IAEA: Iran Turns its Enriched Uranium Into Less Harmful Form
Henry Ridgwell

Iran has converted its stockpiles of enriched uranium into a less dangerous format that is more difficult to use for nuclear weapons, according to the United Nations’ Atomic Energy Agency.  The move complies with an interim deal reached with Western powers on Iran's nuclear program last year, in exchange for easing of sanctions.  

The International Atomic Energy Agency says Iran has converted its stockpiles of 20 percent enriched uranium into less dangerous forms.  The enriched fuel could be used to make nuclear weapons.
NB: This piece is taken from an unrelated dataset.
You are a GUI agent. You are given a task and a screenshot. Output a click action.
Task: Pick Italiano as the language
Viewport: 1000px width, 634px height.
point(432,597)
Tehran denies that it is trying to make bombs, and insists the program is for civilian use.

Iran and Western powers agreed Saturday to extend until November a deadline on reaching a long-term agreement on the future of the nuclear program.

But that remains a long way off, says International Institute for Strategic Studies analyst Mark Fitzpatrick.

“They were able to agree to cap the sanctions, to cap the enrichment program, but Iran would not agree to roll it back, to make any reductions.  And that was the sticking point," said  Fitzpatrick.

Speaking Saturday after the two sides agreed to extend the deadline, EU Foreign Affairs Chief Catherine Ashton admitted there is much work ahead.

“While we have made tangible progress on some of the issues and have worked together on a text for a Joint Comprehensive Plan of Action, there are still significant gaps on some core issues, which will require more time and effort," said Ashton.

Ashton is due to step down from her EU role before the end of the year - potentially complicating future negotiations.  Mark Fitzpatrick is skeptical that any deal can be reached in the next four months.

“But in the meantime, Iran’s program is capped.  They are not going to get any closer to being able to develop a weapon.  And of course they say that is not their purpose anyway.  So diplomacy has been working, the program has been capped.  We do not have a solution; we are not likely to have a solution.  In four months, maybe we have to reassess and cap and extend it again," he said.

In return for Iran converting its stockpiles of 20 percent enriched uranium, the United States will unfreeze $2.8 billion of Iranian assets.  But sanctions against Iran remain in place.  

For now the commitment to negotiations is being welcomed on both sides, says Iran sanctions and trade expert Nigel Kushner of W Legal.

“I have got a number of clients who are desperate to jump back into the very profitable business relationships they had hitherto in Iran," said Kushner. "And my message to them today is, ‘You can not re-conduct business.  But certainly by all means get on with your marketing.  Fly over, conduct meetings; discuss deals you might be able to do - in a legitimate manner of course - once the sanctions are lifted.’”

Western powers and Iran have yet to decide when and where the next rounds of talks will take place - saying only they would happen in the coming weeks.